Mutations in the dystrophin (DMD) gene can cause a spectrum of muscle-wasting disorders ranging from the milder Becker muscular dystrophy (BMD) to the more severe Duchenne muscular dystrophy (DMD). Among these, exon 45 deletion is the most frequently reported single exon deletion in DMD patients worldwide. In this study, we generated a novel rat model with an exon 45 deletion using CRISPR/Cas9 technology. The Dmd{Delta}45 rat recapitulate key clinical and molecular features of DMD, including progressive skeletal muscle degeneration, cardiac dysfunction, cognitive deficits, elevated circulating muscle damage biomarkers, impaired muscle function, and overall reduced lifespan. Transcriptomics analyses confirmed the deletion of exon 45 and revealed gene expression patterns consistent with dystrophin deficiency.
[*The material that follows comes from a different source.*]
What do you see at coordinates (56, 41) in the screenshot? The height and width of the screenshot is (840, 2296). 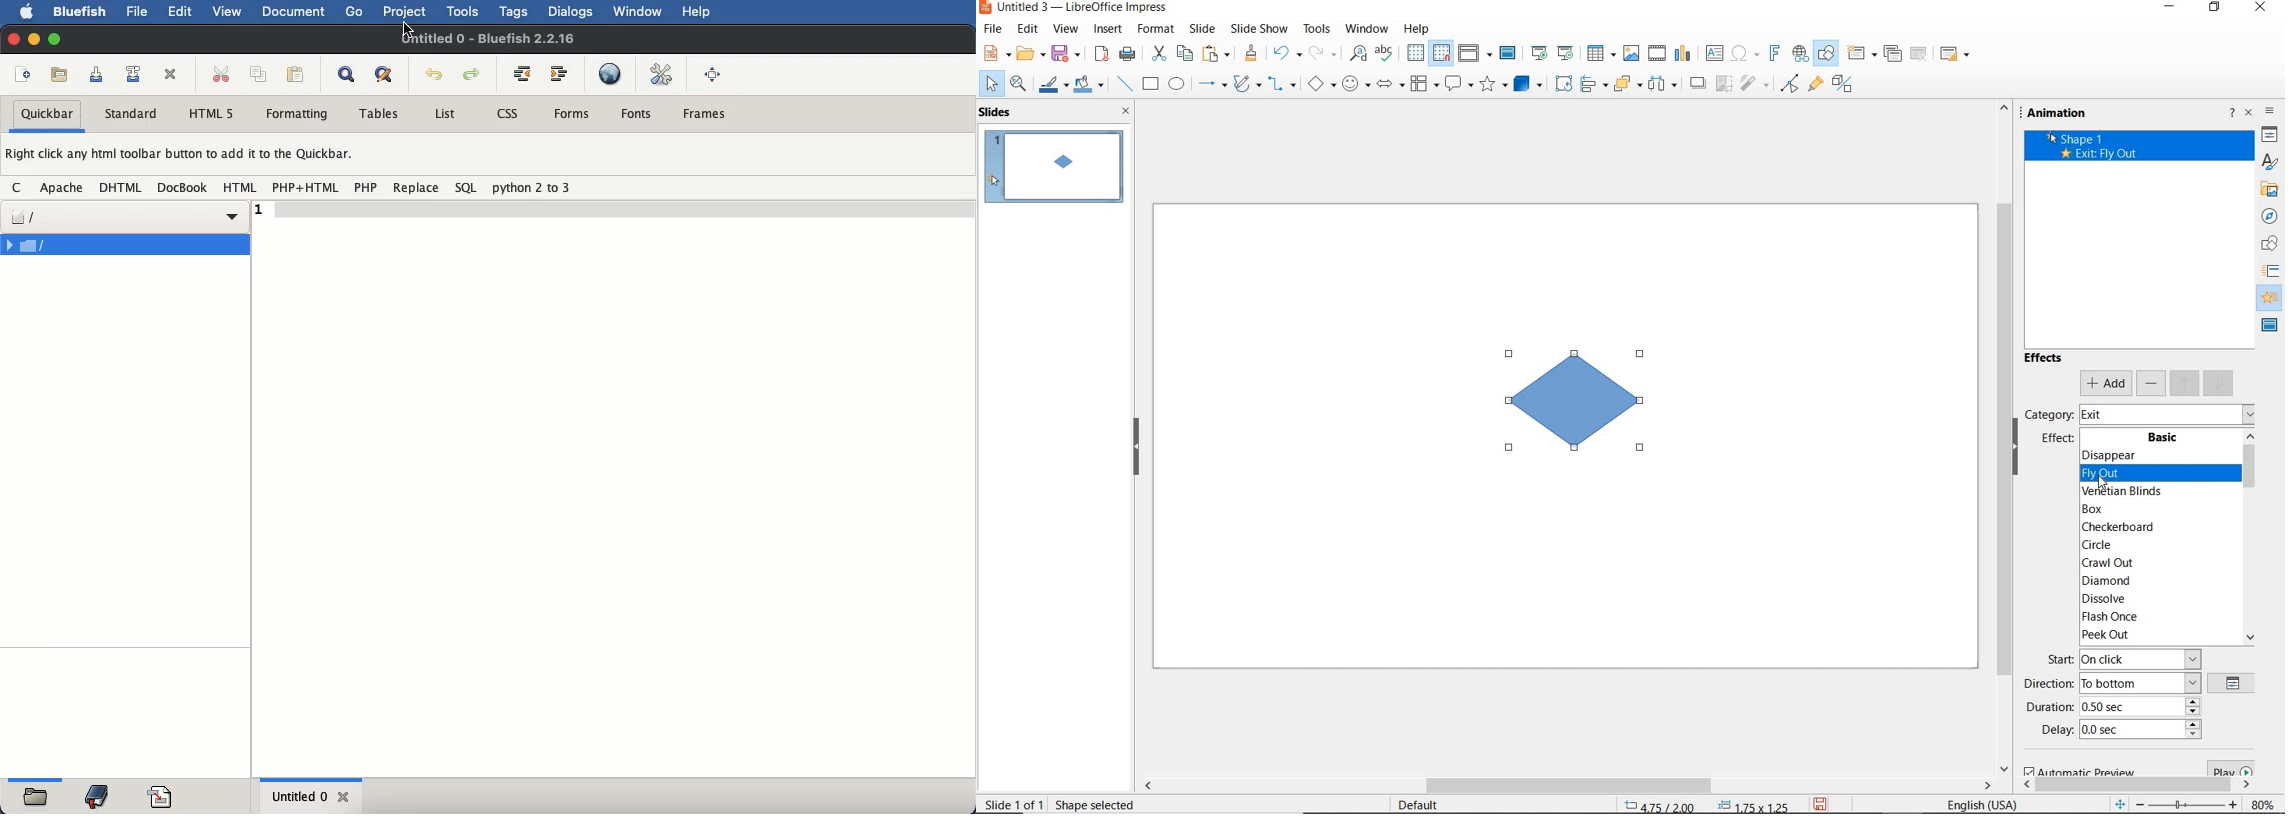 I see `maximize` at bounding box center [56, 41].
In the skeletal muscle, RNA-seq profiles demonstrated a transition from early stress responses and regenerative activity at 6 months to chronic inflammation, fibrosis, and metabolic dysfunction by 12 months. Similarly, the cardiac transcriptomic shifted from an early inflammatory and stress-responsive state to one characterized by fibrotic remodelling and metabolic impairment. Despite these pathological features, the Dmd{Delta}45 rats exhibited a milder phenotype than other DMD rat models. This attenuation may be attributed to spontaneous exon 44 skipping, which partially restores the reading frame and results in an age-dependent increase in revertant dystrophin-positive fibres. Further analysis indicated downregulation of spliceosome-related genes, suggesting a potential mechanism driving exon skipping in this model. In summary, the Dmd{Delta}45 rat represents a valuable model for investigating both the molecular determinants of phenotypic variability and the endogenous mechanisms of exon skipping. These findings offer important insights for the development of personalized exon-skipping therapies, particularly for DMD patients with exon 45 deletions.